The World Bank has said that there is no end in sight to high interest rates in Nigeria.
It said the situation is the same for Angola and Sierra Leone, with double-digit inflation and weakened domestic currencies.
The World Bank stated this in its latest Africa’s Pulse report, where it focused on how the inflation outlook varied across countries on the continent.
It pointed out that the countries will maintain a high interest rate for a long period and may even increase it.
The CBN had at its last Monetary Policy Committee meeting increased benchmark interest rate by 50 basis points to 27.25 per cent in a bid to rein in inflation.
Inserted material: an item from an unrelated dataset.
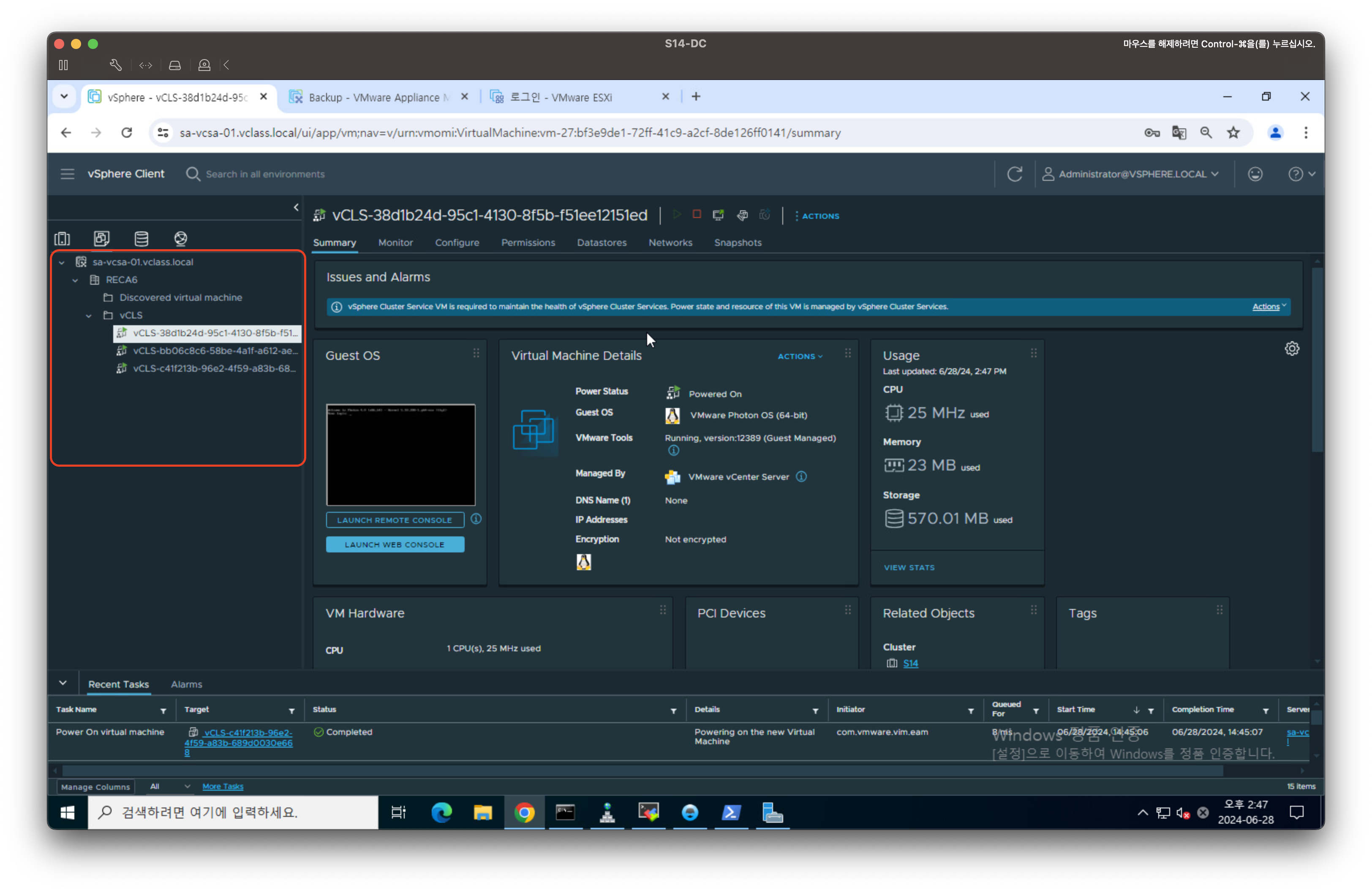This screenshot has height=892, width=1372.
Task: Click LAUNCH WEB CONSOLE button
Action: 395,544
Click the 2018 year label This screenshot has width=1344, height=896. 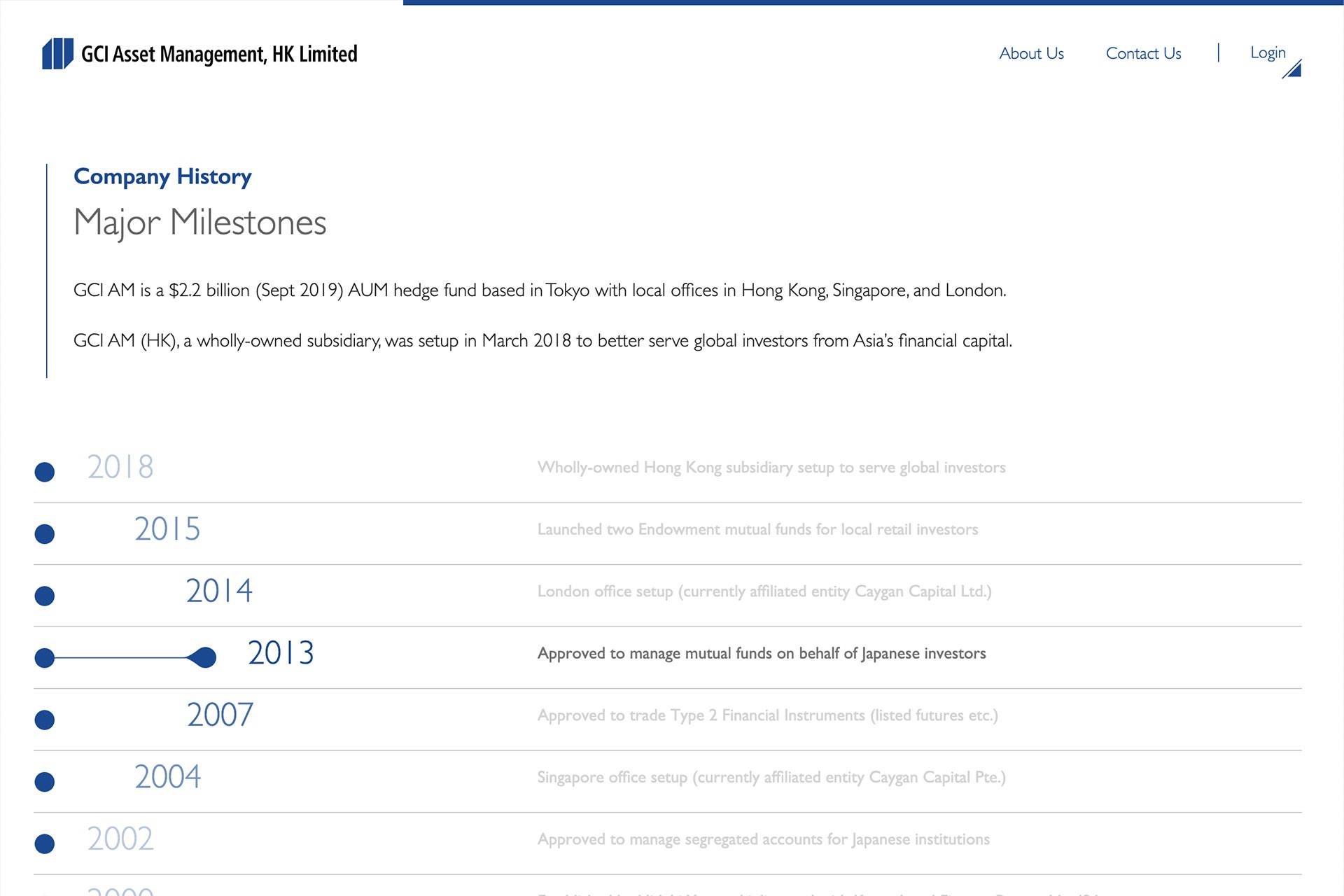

The World Bank said in the report that unlike some other African countries that are already cutting the benchmark rate or holding it, the Central Banks of Nigeria, Angola and Sierra Leone would be considering the higher-for-longer approach.
“Central banks in countries that still have double-digit inflation and weakened domestic currencies (such as Angola, Nigeria, and Sierra Leone) will keep monetary policy rates higher for longer and, in fewer cases, they may increase their policy rates—particularly in countries where inflation rates still have not peaked.
“Broadly, currency weakness, slow fiscal adjustment, and cost pressures are among the factors driving these countries to keep a tighter stance for a longer period. For instance, Ethiopia, Ghana, and Nigeria are among the worst performing in Africa this year, and their currencies continue weakening while demand for foreign exchange remains pressing,” the World Bank report said.